Fonction publique hospitalière : état des lieux de la responsabilité des établissements

Le premier semestre de l’année 2013 a vu le Conseil d’État rendre plusieurs décisions importantes en matière de responsabilité médicale. Si les lois du 5 juillet 1985 et du 4 mars 2002 sont fortement implantées, elles nécessitent encore quelques éclaircissements, ce dont fait œuvre le juge administratif à propos de l’indemnisation de l’aggravation du préjudice, de l’indemnisation de la perte de chance et de la réparation des préjudices personnels.

Par un arrêt du 22 avril 2013, le Conseil d’État a repris une cour administrative d’appel qui s’était méprise lors de l’appréciation du préjudice. La victime d’une faute médicale, qui avait déjà été indemnisée de ses préjudices résultants d’un dommage matérialisé par un taux d’incapacité permanente de 25 %, demandait une nouvelle indemnisation des préjudices subis du fait de l’aggravation de son dommage. Elle avançait notamment l’accroissement de son taux d’incapacité permanente à hauteur de 70 ou 80 % selon les expertises. Le juge du fond avait rejeté la requête au motif que le syndrome causé par la faute n’avait pas été aggravé.

Le Conseil d’État censure cette décision sur deux fondements. Un fondement de fait tout d’abord, le plus compréhensible, puisque l’aggravation du taux d’incapacité permanente de la victime ayant effectivement augmenté du fait de l’effet combiné de son âge et des symptômes. Un fondement de droit ensuite et surtout : le Conseil d’État, sans l’affirmer explicitement dans cet arrêt, s’attache au triptyque préjudice-faute-lien de causalité. La juridiction d’appel fonde sa décision sur l’absence d’accroissement des symptômes … ce qui est inopérant en droit. Les juges du Palais Royal expliquent que le juge du fond aurait du rechercher l’accroissement du ou des préjudices. Car ici, si les symptômes n’évoluent pas, le préjudice subi de leur fait augmente sous l’effet de l’âge, et ouvre ainsi droit à leur indemnisation puisque la faute et le lien de causalité avait déjà été retenus !
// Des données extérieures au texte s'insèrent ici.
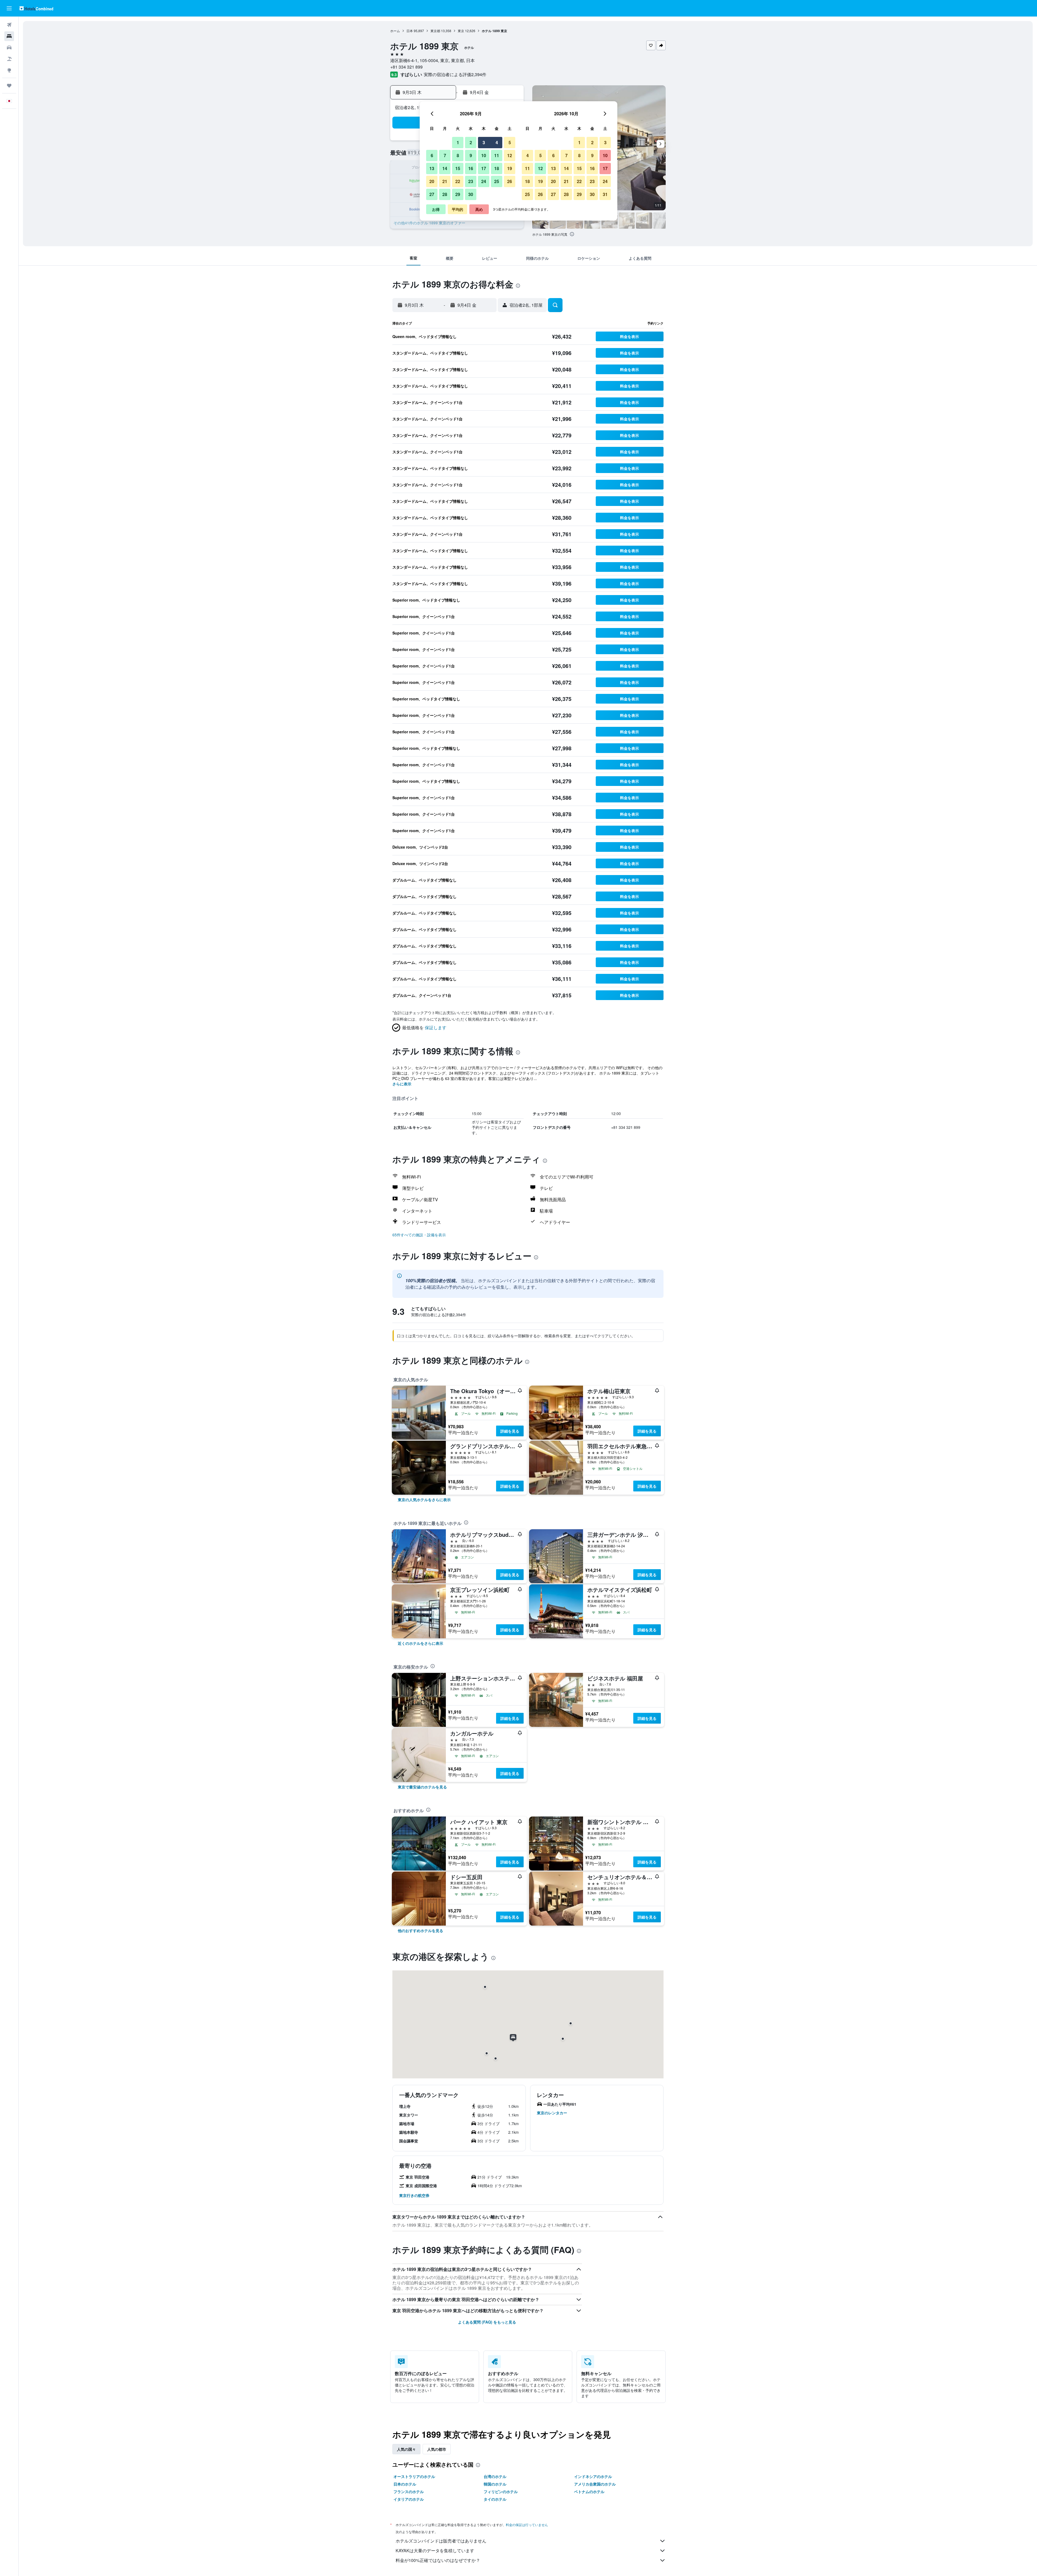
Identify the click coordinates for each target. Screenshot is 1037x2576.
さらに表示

Le 6 février 2013, le Conseil d’État a rendu un arrêt illustrant la réduction de la responsabilité médicale lorsque le préjudice est une perte de chance partielle. Un enfant était né en état de mort apparente, du fait de sa post-maturité, et avait été réanimé. Il est demeuré atteint d’une infirmité motrice cérébrale. Contrairement au juge de première instance, le juge d’appel a retenu l’existence du faute commise par le centre hospitalier en cela qu’« il n'avait pas été procédé, lors des consultations […], alors que le contexte de post maturité de la grossesse était connu, à un enregistrement du rythme cardiaque fœtal et, d'autre part, que Mme E... n'avait pas été placée sous monitorage […] pendant toute la durée du travail, quand bien même cette technique de contrôle n'était pas systématiquement mise en œuvre à l'époque dans les hôpitaux publics ». Si le Conseil d’État valide ce raisonnement, il refuse que la réparation porte sur la situation de handicap elle-même. En effet, rien ne permet d’établir que l’enfant serait né sans handicap sans cette faute. Par le même raisonnement, le préjudice matériel de la perte de chance ne peut pas être réparé en entier : si l’enfant a effectivement subi une perte de chance, ce n’est pas la chance de ne pas naître handicapé qui doit être indemnisée, mais celle d’être moins handicapée.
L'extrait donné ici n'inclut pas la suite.